Reporters Sans Frontières en parlait bien. Une ONG qui se faisait un peu rare avant que Robert Ménard ne la rappelle à notre mémoire par sa récente série d’interventions médiatiques. Je le soutiens totalement lorsqu’il se bat pour la liberté d’expression pour tous, y compris pour l’extrême droite partisane. Le problème c’est que, sous prétexte de dire que ces politiciens de l’extrême sont devenus moins antipathiques, il en arrive à adhérer à pas mal de leurs propositions. L’expérimenté journaliste qu’il est n’arrivera pas à faire croire qu’il a été dupé par le relookage et le discours un chouia plus diplomate. Ce n’est pas encore la déchéance totale vers laquelle l’attire Dieudonné ni celle dans laquelle le plonge Edwy Plenel mais la chute est imminente. Il devrait méditer les propos de Valérie Pécresse : « L’emballage a changé mais le produit est toujours aussi toxique ».

L’AQMI fait parler d’elle. Pendant qu’on en parle, elle passe à autre chose : se diversifier pour plus de lucre qu’elle va chercher de plus en plus loin dans le subsaharien. L’acronyme AQMI serait-il la francisation de Hike me ? En tout cas, mollah qui roule amasse mousse. Le domaine vaut le coup qu’on s’y spécialise car tout porte à croire que la fin n’est pas pour demain, surtout après la mort de Ben Laden.
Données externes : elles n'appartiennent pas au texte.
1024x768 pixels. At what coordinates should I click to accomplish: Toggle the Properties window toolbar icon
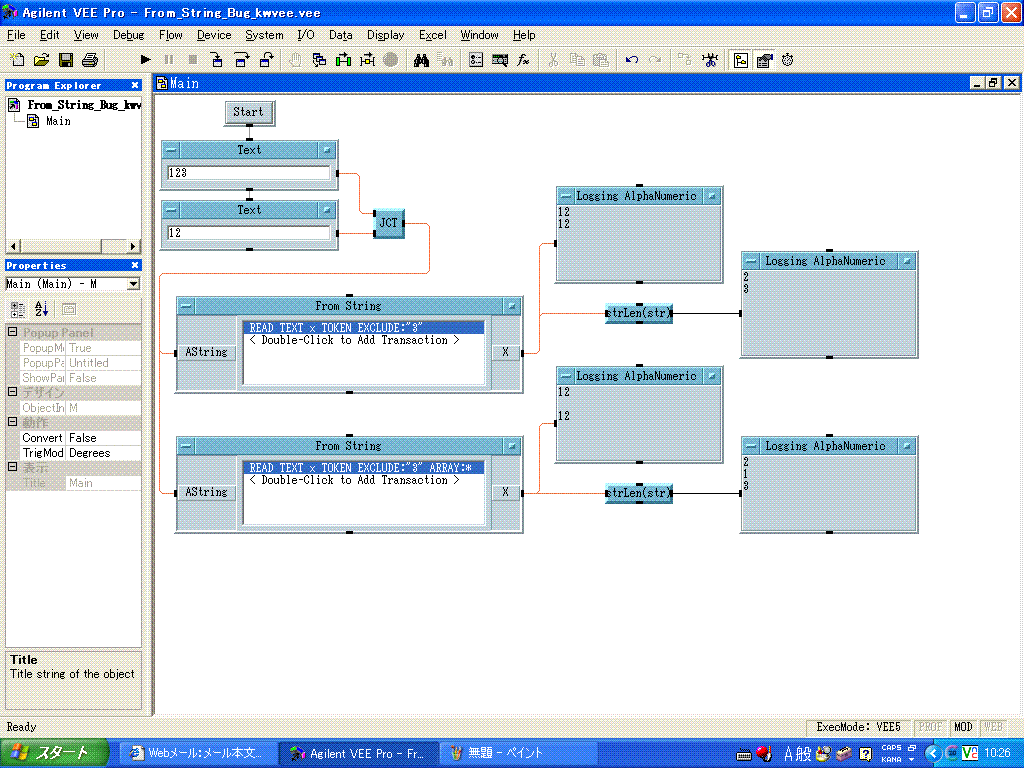(764, 60)
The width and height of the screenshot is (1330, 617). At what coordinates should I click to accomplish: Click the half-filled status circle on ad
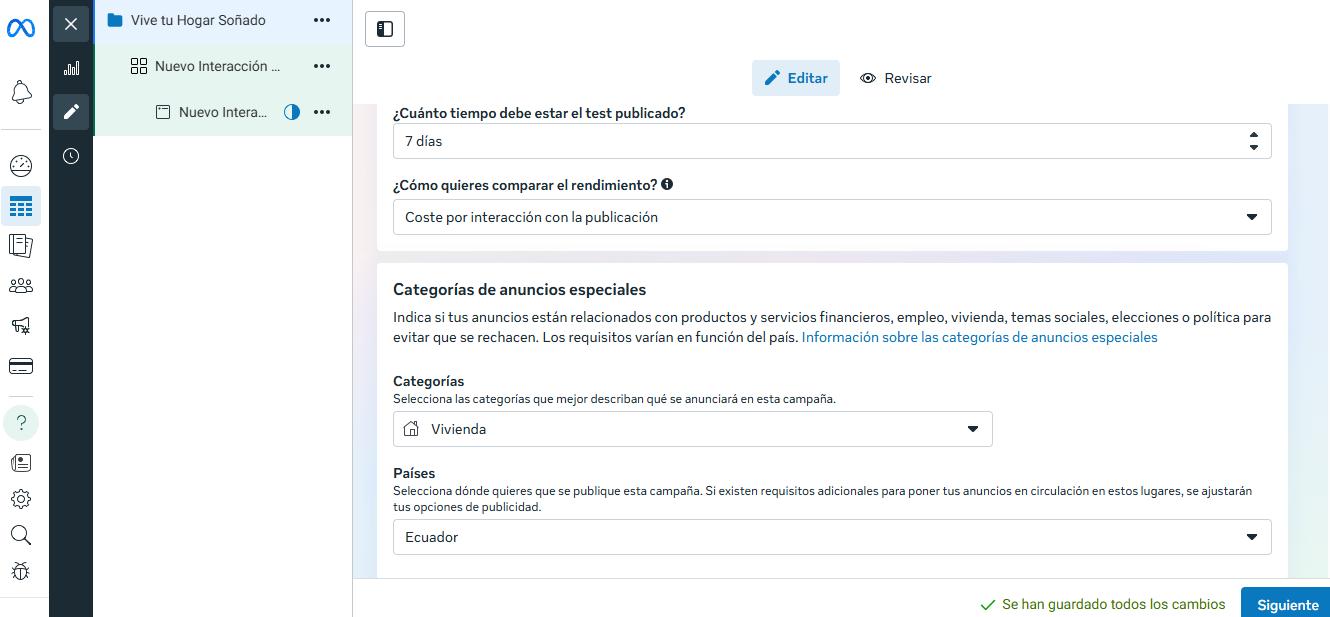click(x=292, y=112)
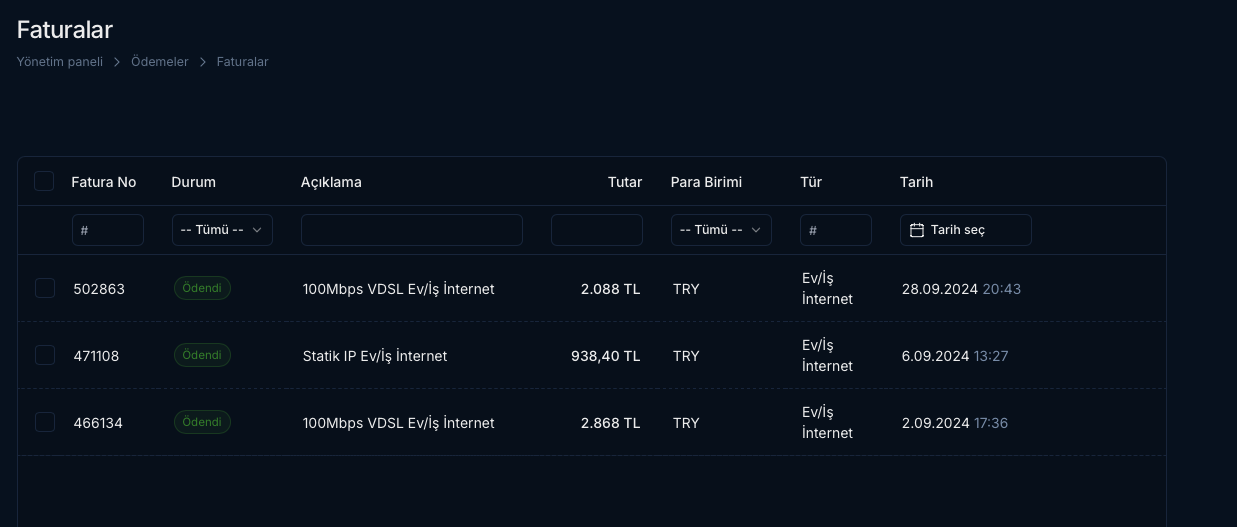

Cependant, il y a analyse et analyse et les plus vus ne sont pas forcément les plus convaincants. Je ne peux pas penser qu’un Mohamed Sifaoui puisse avoir une vision claire quand j’écoute l’acharnement qu’il déploie pour saborder toute tentative de dissiper le smog officiel qui flotte encore au dessus des attentas du 11 septembre 2001. Le fait que ces attentats soient une abjection ne diminue en rien la lancinance des questions qui restent en suspens.
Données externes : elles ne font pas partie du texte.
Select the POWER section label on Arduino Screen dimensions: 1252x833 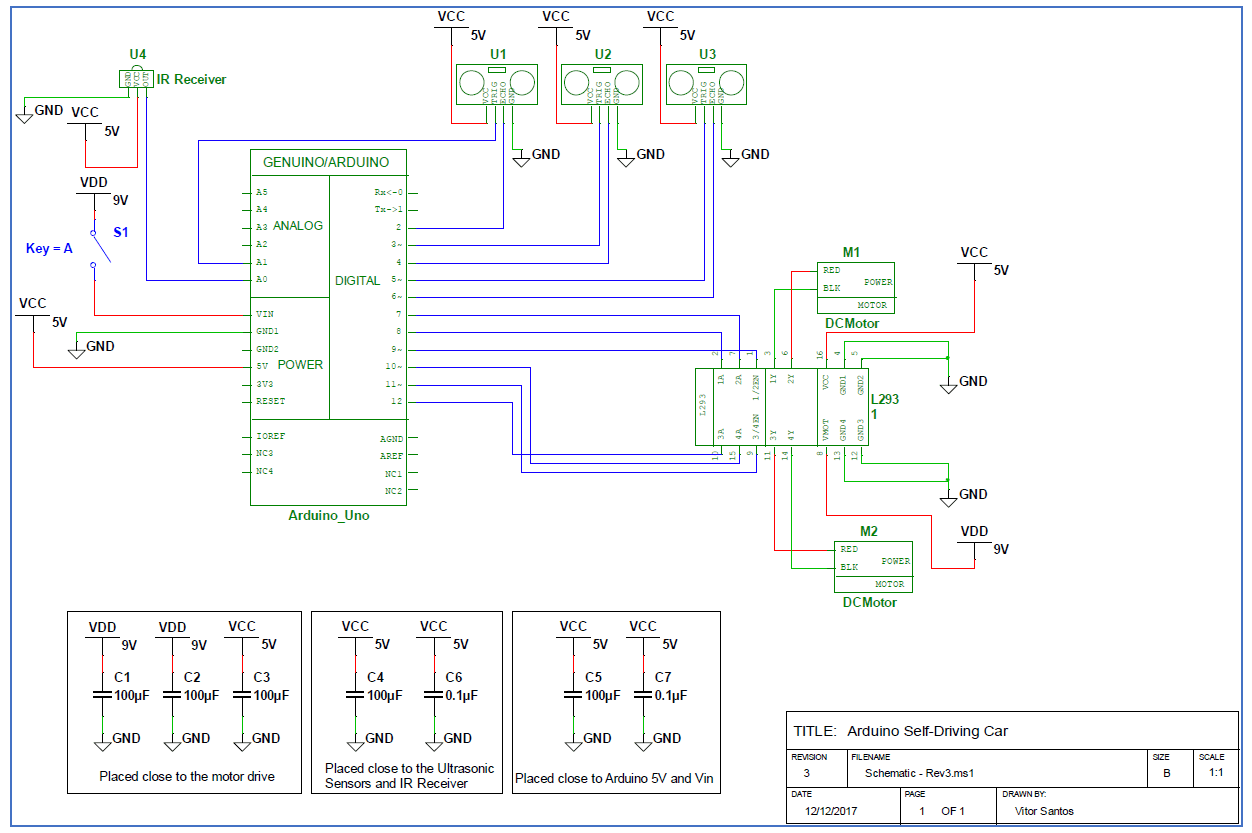[300, 366]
Je ne dis pas qu’aucun terroriste islamiste n’y a participé. Je dis que les zones d’ombre qui restent à éclairer sont tellement évidentes qu’on ne peut pas croire que les Américains ne cachent rien. L’une de ces zones d’ombre est dans le fait que Ben Laden n’ait jamais revendiqué ces attentats alors qu’il en avait revendiqué d’autres. Pourquoi ce serait-il privé d’ajouter ces « succès » de taille à son palmarès ?
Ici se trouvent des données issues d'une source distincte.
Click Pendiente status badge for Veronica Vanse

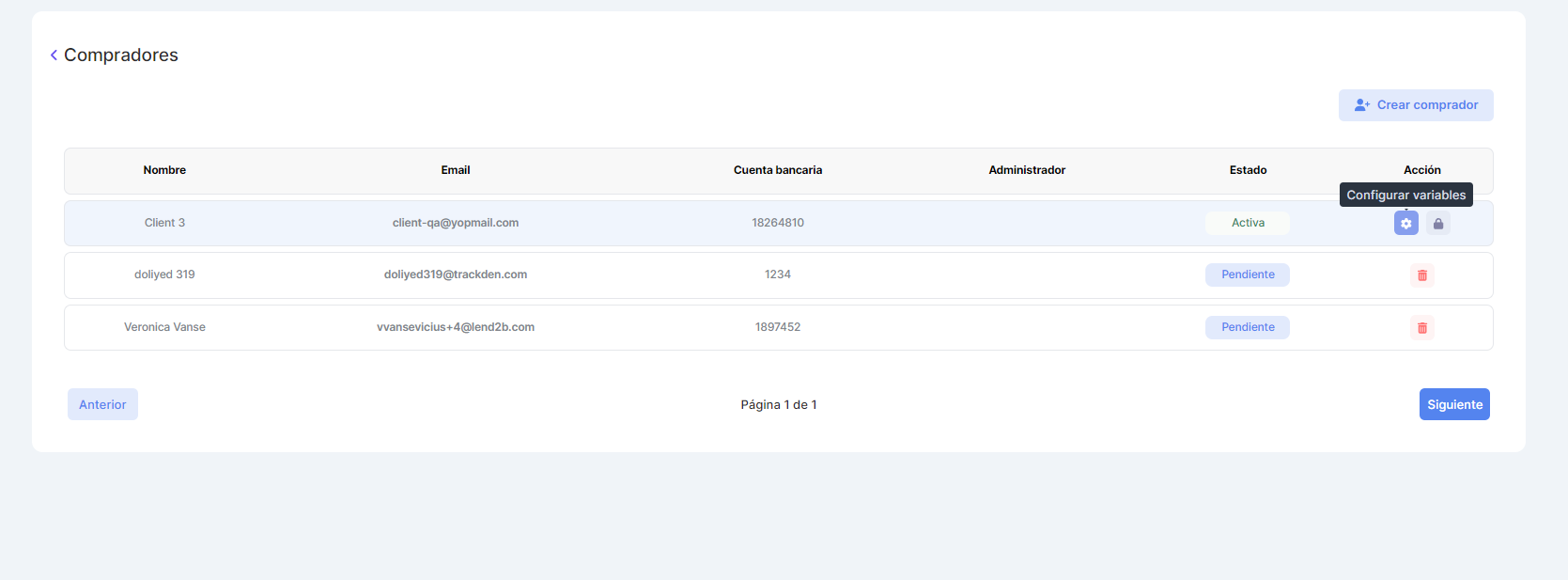pyautogui.click(x=1247, y=327)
Je ne suis pas superstitieux et ce vendredi 13 ne m’empêchera pas d’espérer que les otages seront bientôt libérés et que la leçon servira. Personne n’a le droit d’empêcher un journaliste d’informer et si l’information est aussi précieuse lorsqu’elle est recherchée en milieu hostile c’est que ceux qui la pistent devraient être mieux protégés.

Se pose la question de savoir quel avenir pour les reporters quand on sait que, durant la dernière élection présidentielle en Iran et le printemps arabe, des internautes ont été assez bons dans le genre. On dira qu’un reporter est plus qu’un fonctionnaire qui rapporte des informations. Oui, mais l’analyse de l’information peut toujours se faire à distance. Deux problèmes resteront quand même à résoudre : la véracité de l’information qui est transmise depuis le terrain et le déficit en émotion qui se lira entre les lignes de ladite analyse journalistique et qui sera dû à la froideur de l’éloignement.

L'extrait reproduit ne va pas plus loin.